Speaking on AFC’s The History Locker: Hall of Fame podcast, McDermott said the Crows’ first game and subsequent 86-point victory over Hawthorn was a memory he would never forget.
“It was amazing, just a privilege to be able to lead the team out,” McDermott, now 57, said.
“The atmosphere was incredible (and) it had been all week.
“It’s one of those few memories from footy that remain as sharp as it was when it happened 30 years ago.
“Most of the memories die or fade and you sort of get a rough idea of what happened.“But that walk through the tunnel, the stop at the end, the speech to the boys, the walk onto the ground, the roar of the crowd, the magnificent night it was and to be playing Hawthorn, it’s just stuff of fairytales.
“Then to go out and play the way we did, not better than we could, but as good as we wanted to play, was just a dream come true.”

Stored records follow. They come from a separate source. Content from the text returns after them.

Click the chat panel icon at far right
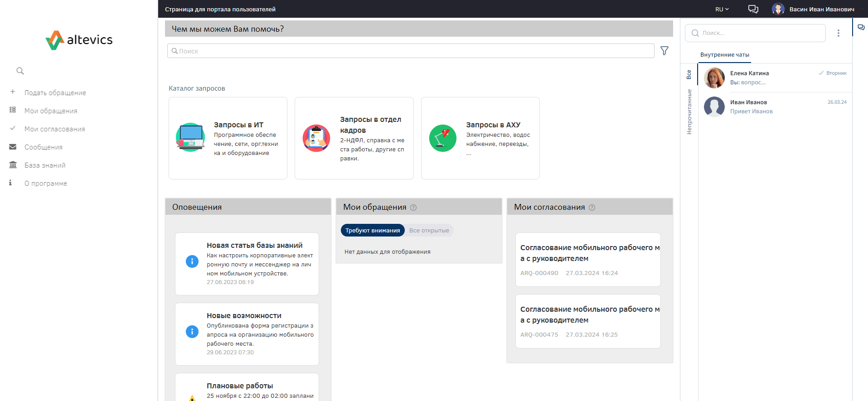pyautogui.click(x=861, y=27)
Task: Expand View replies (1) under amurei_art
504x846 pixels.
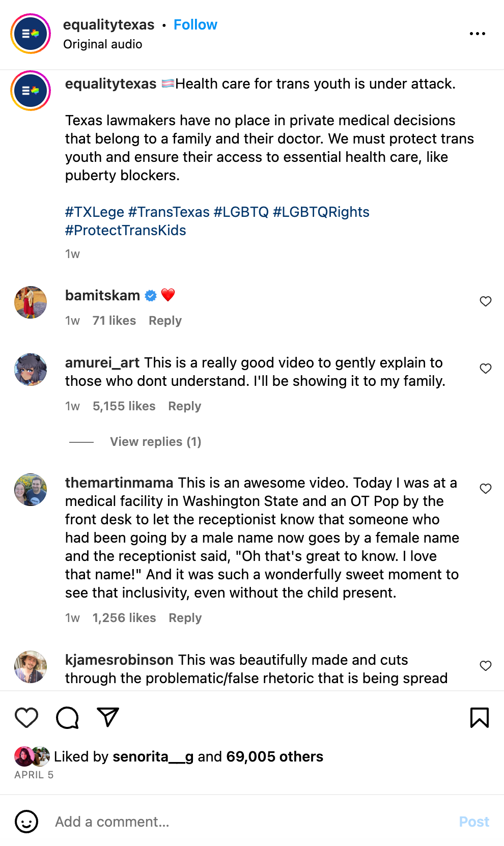Action: coord(155,442)
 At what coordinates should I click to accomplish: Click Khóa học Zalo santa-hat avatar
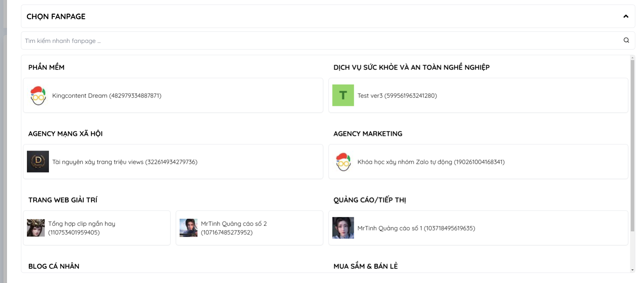(343, 162)
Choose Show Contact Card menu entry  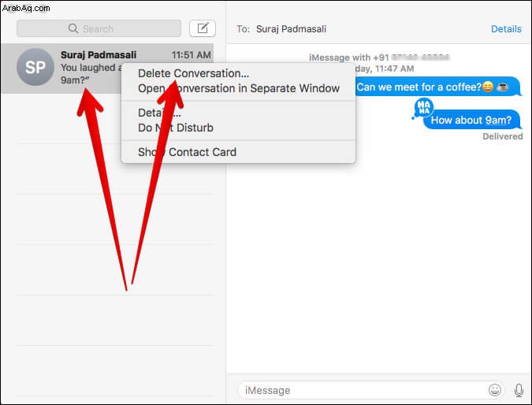click(x=187, y=152)
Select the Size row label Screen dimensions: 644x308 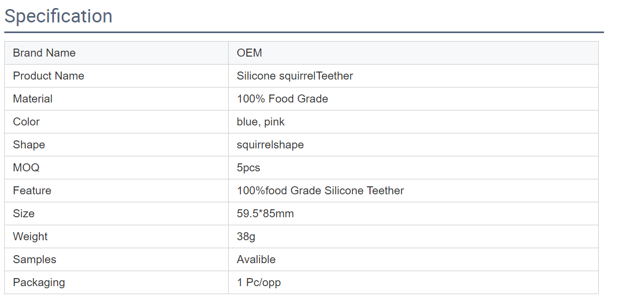pos(23,214)
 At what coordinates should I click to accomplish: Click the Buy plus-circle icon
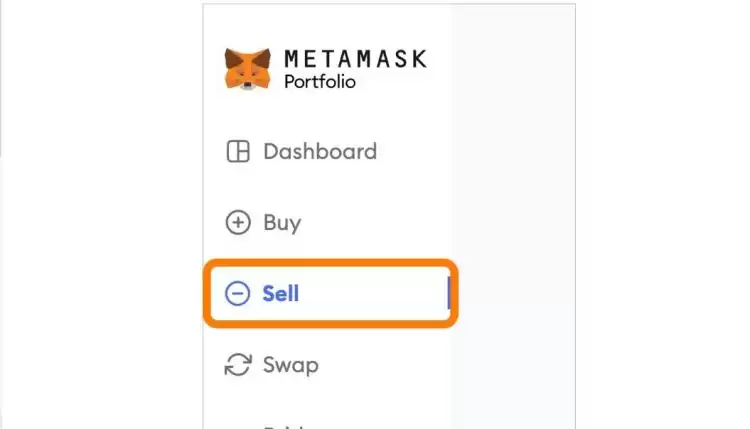point(237,222)
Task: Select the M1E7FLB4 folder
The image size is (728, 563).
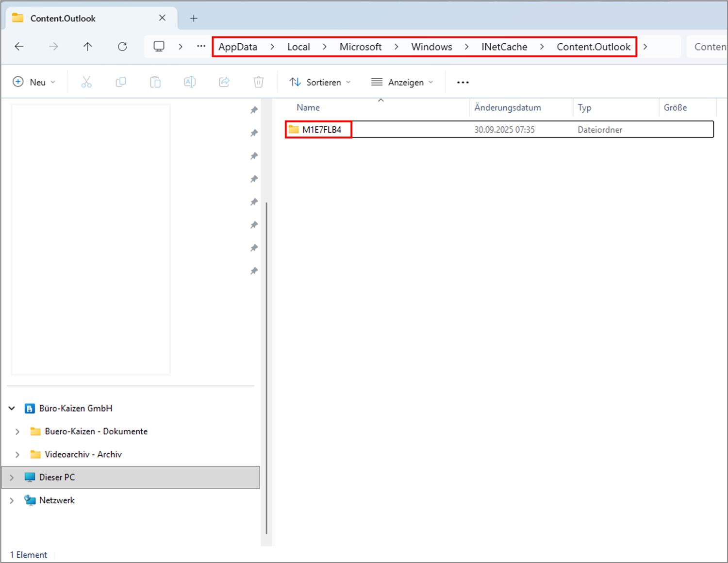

McDermott, who went on to play 117 AFL games for the Crows, can even recall what he said to his teammates before running onto the oval to battle the Hawks.
“That moment, that night, those couple of hours was my most vivid memory from football,” McDermott said.
“Really, it was just about the steps we were about to take and how in 25 years or maybe even 30 years time, they would talk about that day.
“Everybody remembers that we played with some flair, we shared the ball, we played with some courage, we played hard, we played until the end.
“I think at the end of the night, everybody walked away feeling pretty proud of the Adelaide Footy Club and the team that represented them.”
In the latest episode, McDermott also discusses his leadership qualities and the importance he placed on making everyone in the squad feel part of the Club, as well as missing out on the back-to-back flags.
“As soon as Adelaide were announced and they were coming in, it was a really easy decision, it felt like a State team of sorts,” McDermott, who was regarded as one of the toughest and most courageous midfielders, said.
“I always look back with great joy.
“I love the place as much as I love Glenelg.”